Appellate Division of the Supreme Court of New York, Second Department
Oct 1, 1899
43 App. Div. 354 (N.Y. App. Div. 1899)

Opinion

October Term, 1899.

Walter R. Barnard, for the appellant.

Walter G. Rooney, for the respondent.


Maria A. Dever, for several years prior to May 12, 1886, was the owner of an irregular plot of land on Hamilton avenue in the then city of Brooklyn, containing several ordinary city lots. On that day the registrar of arrears sold it on account of unpaid taxes to the defendant Hagerty for $675, pursuant to chapter 114 of the Laws of 1883, entitled "An act concerning the settlement and collection of arrearages of unpaid taxes, assessments and water rates in the city of Brooklyn, and imposing and levying a tax, assessment and lien in lieu and instead of such arrearages and to enforce the payment thereof." By a deed recorded September 19, 1888, the registrar conveyed the premises to Hagerty, who at once entered into possession of the premises and so remained until the commencement of this action. On January 20, 1896, Maria A. Dever executed a deed of the premises to the defendant Hagerty. Prior to this, however, and on July 25, 1895, she had executed a deed to Harriet A. Caulkins, and it is conceded in the complaint that she was not, and that Hagerty was, then in possession of the premises, claiming under a title adverse to the plaintiff.

This action was brought to recover the possession of the premises and for damages for the withholding of them from the owner. The court rendered judgment, holding that the plaintiff, for the benefit of Harriet A. Caulkins, was owner in fee simple of the premises and entitled to judgment for damages for withholding the same, and from this judgment the defendant appeals.

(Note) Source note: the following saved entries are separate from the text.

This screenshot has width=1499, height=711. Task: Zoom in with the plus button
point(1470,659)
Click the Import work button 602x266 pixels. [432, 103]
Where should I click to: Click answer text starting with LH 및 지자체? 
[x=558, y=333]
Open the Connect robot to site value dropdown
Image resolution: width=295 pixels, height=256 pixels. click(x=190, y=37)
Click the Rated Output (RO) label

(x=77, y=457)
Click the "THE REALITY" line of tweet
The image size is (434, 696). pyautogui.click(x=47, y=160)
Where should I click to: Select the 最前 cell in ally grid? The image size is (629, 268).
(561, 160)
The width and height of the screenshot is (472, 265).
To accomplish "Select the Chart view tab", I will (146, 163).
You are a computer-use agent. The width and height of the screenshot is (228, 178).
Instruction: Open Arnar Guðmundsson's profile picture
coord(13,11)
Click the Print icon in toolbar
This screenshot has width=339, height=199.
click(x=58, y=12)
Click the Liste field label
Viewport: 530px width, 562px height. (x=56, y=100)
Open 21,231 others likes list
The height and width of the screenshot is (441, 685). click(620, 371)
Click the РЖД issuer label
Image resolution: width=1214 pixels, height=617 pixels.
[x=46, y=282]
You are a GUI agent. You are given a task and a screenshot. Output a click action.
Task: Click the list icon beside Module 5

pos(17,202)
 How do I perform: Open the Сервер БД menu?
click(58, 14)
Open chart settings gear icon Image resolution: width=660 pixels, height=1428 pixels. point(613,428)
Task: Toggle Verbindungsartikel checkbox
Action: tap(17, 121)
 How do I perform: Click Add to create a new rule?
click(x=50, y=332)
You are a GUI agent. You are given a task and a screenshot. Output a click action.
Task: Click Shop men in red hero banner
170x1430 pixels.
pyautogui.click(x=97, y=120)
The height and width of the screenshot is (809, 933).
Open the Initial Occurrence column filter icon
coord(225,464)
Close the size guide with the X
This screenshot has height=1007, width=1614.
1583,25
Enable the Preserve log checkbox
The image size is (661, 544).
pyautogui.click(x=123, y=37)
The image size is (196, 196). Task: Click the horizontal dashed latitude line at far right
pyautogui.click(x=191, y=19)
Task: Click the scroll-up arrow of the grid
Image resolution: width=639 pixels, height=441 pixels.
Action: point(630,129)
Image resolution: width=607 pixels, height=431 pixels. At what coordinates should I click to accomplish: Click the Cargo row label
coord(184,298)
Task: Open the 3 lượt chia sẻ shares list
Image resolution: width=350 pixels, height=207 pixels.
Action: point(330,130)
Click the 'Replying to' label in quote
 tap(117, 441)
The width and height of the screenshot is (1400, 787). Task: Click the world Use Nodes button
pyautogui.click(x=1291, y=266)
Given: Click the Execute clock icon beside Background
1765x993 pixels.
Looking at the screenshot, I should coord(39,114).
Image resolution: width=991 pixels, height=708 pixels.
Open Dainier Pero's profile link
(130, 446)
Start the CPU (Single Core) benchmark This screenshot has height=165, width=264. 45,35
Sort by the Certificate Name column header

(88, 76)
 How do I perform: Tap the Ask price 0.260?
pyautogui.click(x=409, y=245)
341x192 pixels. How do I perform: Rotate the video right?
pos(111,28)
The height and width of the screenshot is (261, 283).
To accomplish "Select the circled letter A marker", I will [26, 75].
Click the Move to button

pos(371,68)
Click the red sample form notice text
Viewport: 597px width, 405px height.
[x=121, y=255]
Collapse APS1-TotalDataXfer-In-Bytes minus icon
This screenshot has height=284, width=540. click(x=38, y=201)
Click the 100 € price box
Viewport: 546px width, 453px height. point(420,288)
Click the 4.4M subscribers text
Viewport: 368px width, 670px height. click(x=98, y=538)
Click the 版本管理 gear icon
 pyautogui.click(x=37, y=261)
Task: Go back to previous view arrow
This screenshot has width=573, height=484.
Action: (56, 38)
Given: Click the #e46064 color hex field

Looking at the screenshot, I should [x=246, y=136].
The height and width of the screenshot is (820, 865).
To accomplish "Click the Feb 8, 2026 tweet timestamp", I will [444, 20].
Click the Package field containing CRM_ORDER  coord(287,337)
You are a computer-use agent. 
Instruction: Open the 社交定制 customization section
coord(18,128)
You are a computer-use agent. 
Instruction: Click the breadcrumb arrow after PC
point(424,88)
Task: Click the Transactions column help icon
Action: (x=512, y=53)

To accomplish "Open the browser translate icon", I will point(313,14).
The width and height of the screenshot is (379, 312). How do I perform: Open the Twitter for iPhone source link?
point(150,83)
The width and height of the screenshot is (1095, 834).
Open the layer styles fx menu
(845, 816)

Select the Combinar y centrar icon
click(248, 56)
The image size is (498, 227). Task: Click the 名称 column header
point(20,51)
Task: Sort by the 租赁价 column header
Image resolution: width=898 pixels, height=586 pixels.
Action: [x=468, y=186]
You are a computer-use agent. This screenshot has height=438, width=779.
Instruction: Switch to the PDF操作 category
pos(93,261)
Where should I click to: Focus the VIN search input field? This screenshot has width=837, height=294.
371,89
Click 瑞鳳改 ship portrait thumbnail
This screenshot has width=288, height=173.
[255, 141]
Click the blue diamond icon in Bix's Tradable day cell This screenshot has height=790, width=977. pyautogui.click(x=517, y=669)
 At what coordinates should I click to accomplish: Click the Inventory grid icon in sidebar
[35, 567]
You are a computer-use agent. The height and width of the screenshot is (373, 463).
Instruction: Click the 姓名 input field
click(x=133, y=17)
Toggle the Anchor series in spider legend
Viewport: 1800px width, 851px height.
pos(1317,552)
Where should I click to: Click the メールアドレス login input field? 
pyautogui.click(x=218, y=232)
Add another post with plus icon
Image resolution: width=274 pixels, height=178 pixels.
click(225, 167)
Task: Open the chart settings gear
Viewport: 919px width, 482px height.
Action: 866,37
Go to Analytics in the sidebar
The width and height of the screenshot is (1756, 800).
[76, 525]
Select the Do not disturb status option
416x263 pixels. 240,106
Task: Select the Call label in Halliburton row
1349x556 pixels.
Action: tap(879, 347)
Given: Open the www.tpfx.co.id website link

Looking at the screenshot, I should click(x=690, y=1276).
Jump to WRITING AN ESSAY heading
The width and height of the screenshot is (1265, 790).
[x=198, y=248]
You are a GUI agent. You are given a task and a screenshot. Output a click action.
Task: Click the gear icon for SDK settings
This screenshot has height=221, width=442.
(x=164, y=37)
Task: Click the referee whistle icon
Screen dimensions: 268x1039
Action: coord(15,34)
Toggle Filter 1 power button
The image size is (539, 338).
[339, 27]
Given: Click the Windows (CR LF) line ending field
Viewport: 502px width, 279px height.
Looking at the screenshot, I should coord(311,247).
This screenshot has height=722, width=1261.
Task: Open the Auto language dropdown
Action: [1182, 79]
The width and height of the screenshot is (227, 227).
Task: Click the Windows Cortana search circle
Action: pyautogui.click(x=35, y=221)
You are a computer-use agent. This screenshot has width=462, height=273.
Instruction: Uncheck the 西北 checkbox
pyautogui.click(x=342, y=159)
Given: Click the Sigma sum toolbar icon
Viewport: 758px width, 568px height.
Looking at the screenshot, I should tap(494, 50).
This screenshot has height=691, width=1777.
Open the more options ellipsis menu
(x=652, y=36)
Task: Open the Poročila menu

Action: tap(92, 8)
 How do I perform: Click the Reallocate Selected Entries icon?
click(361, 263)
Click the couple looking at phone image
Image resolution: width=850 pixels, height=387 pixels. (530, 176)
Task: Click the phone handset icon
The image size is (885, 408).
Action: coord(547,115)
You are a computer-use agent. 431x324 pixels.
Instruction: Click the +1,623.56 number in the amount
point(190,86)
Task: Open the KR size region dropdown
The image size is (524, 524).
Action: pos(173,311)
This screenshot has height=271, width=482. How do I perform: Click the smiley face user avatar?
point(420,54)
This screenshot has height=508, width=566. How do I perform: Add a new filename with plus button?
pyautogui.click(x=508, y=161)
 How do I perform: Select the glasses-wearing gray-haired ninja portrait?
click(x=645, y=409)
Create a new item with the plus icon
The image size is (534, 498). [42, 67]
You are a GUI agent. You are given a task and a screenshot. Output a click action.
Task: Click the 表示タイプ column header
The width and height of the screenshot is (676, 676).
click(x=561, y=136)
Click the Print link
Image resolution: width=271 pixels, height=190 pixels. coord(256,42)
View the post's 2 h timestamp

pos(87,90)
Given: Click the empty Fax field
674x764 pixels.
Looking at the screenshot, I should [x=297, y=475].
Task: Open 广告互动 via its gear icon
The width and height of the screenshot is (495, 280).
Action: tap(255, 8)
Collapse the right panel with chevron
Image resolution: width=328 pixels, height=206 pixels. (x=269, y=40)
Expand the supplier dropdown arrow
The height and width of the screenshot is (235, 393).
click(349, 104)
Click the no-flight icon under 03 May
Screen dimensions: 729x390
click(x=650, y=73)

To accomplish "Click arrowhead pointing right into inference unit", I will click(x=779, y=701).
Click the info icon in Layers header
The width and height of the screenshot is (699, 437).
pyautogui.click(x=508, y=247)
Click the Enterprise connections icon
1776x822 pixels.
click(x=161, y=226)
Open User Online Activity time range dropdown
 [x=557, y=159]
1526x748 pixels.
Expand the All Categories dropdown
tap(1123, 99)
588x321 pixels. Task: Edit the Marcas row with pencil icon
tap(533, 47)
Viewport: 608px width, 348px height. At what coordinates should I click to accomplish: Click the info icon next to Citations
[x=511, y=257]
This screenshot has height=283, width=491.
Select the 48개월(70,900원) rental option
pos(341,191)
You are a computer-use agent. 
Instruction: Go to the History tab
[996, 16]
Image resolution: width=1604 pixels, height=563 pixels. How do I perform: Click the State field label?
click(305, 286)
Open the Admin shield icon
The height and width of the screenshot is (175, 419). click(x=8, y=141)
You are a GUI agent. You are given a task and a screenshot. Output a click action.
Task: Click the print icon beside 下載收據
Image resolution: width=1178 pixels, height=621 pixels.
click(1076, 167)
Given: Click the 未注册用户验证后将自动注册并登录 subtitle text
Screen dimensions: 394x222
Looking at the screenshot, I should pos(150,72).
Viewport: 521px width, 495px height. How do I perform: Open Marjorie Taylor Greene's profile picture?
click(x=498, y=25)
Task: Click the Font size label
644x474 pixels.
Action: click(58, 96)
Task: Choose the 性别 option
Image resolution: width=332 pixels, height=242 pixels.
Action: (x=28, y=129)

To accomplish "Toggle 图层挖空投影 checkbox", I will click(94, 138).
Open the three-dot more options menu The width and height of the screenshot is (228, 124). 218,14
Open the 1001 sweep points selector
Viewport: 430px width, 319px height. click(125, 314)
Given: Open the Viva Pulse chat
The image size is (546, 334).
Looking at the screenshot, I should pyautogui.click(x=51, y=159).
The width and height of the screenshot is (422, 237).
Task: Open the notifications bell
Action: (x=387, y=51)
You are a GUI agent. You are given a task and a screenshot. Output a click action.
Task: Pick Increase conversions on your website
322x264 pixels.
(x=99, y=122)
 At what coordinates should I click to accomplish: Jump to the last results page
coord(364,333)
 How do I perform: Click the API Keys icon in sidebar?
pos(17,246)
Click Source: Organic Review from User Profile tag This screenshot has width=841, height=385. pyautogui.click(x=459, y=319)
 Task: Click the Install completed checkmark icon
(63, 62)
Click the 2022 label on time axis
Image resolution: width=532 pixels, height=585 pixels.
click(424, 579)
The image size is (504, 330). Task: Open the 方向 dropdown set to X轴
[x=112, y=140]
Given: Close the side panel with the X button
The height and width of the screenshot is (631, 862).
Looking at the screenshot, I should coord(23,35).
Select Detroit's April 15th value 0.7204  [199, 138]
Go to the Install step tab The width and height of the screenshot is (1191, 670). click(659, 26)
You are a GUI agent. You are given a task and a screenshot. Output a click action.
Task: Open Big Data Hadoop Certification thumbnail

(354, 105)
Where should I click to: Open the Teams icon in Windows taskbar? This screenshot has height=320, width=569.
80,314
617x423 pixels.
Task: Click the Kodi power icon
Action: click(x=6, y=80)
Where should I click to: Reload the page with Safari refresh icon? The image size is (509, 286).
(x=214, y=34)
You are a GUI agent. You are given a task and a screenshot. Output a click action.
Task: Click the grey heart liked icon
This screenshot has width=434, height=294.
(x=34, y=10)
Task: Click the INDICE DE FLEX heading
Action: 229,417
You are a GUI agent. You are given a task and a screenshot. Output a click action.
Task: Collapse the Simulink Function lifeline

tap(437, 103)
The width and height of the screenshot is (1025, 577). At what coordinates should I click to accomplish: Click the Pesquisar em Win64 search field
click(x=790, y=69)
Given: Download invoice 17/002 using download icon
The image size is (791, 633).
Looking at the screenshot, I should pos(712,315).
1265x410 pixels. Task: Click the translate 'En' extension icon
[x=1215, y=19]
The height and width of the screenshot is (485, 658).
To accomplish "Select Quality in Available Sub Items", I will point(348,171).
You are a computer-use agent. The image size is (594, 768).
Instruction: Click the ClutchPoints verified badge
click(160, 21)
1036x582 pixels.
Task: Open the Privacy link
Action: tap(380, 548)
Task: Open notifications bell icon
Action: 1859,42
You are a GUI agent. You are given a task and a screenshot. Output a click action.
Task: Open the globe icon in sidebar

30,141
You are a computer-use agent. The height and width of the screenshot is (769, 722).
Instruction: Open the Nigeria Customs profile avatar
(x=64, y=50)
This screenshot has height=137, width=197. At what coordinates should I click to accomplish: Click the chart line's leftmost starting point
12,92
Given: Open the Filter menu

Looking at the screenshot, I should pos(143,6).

The defendant Hagerty contends that this action cannot be maintained, for the reason that it is provided by the Revised Statutes (Vol. 2 [9th ed.], § 147, p. 1813) that every grant of land shall be absolutely void where the land is in the actual possession of a person claiming under a title adverse to the grantor, and that this is reinforced by section 130 of the Penal Code, which declares the person making or receiving such a grant to be guilty of a misdemeanor. But section 1501 of the Code of Civil Procedure provides that an action to recover real property or the possession thereof may be maintained by a grantee in the name of the grantor, where the conveyance is void because the property was held adversely to the grantor; and this action is thus brought and is maintainable under the section cited.

The theory of the action is that the sale of the premises by the registrar was irregular and void for the reason that the premises were not properly described in the assessment, certification, advertisement and notice. This requires a more precise reference to the act. Section 1 of the act of 1883 requires the board of assessors to adjust and determine, "as to each parcel of land," how much of certain arrears of taxes, assessments and water rates ought "in fairness and justice" to be levied and collected of such parcel.

Section 2 requires the board of assessors to keep a record of their proceedings "in which shall be entered their determination as to the amount to be charged and assessed upon and against each parcel of land as aforesaid, designating the same by the block and lot numbers on the assessment maps in their office, and shall certify under the signatures of a majority of said board, the said amount to the registrar of arrears."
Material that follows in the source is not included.